De acordo com o novo figures lançado pelo International Olive Council (COI), world olive oil production Espera-se que caia ligeiramente para o novo ano-safra para 2,918,000 toneladas, ou 7 por cento menor do que o recentemente concluído 2015/16 crop year.

As estimativas colocam a produção dos países membros do COI em 2,723,500 toneladas: 93 por cento do total mundial. Esta é uma diminuição percentual de 8 em relação à temporada anterior.

A produção nos países membros da UE será de 2,098,500 toneladas, com a Espanha sendo o maior produtor com 1,380,000 toneladas, apenas um pouco menos que no 2015 / 16 (-1 por cento).

A produção projetada da Itália de 330,000 toneladas representa uma redução mais significativa de 30 por cento. Espera-se também que os números caiam na Grécia com 260,000 toneladas para uma queda de 19 por cento, enquanto Portugal mostrará um aumento de 1 por cento para 110,000 toneladas.

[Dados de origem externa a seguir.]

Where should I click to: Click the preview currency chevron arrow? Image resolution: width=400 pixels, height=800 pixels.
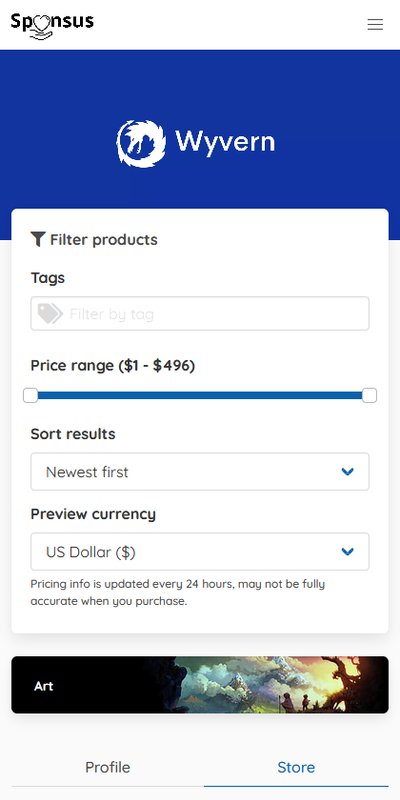point(347,552)
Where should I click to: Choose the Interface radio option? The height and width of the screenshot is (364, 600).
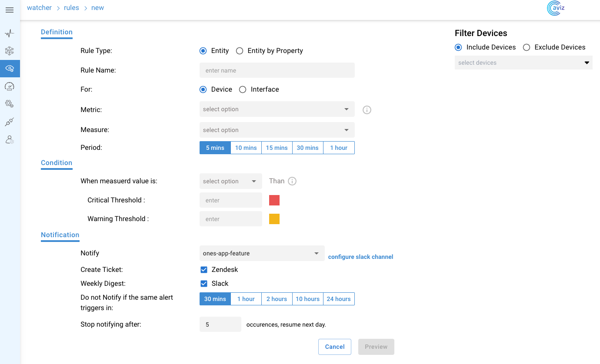click(243, 89)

Quanto aos países membros do COI localizados fora da Europa, a produção para o 2016/17 harvest season é estimado em 625,000 toneladas, 3 por cento menos que o ano anterior.

Enquanto a Turquia está prevista para ver uma safra maior com 177,000 toneladas (+ 24 por cento), a produção será 29 por cento menor na Tunísia com uma colheita de 100,000 toneladas. A Argélia também verá uma diminuição de 11 por cento, enquanto na Jordânia a produção cairá 22 por cento. Espera-se que os números em outros países membros do COI revelem níveis constantes ou um leve decréscimo em comparação com a temporada anterior.

Os números foram fornecidos ao COI por seus membros e baseiam-se apenas em estimativas, pois é muito cedo no ano-safra para ter uma ideia clara e a iminente colheita está sujeita às condições climáticas. O COI lançará novos dados até o final de novembro, o que fornecerá um nível mais alto de precisão.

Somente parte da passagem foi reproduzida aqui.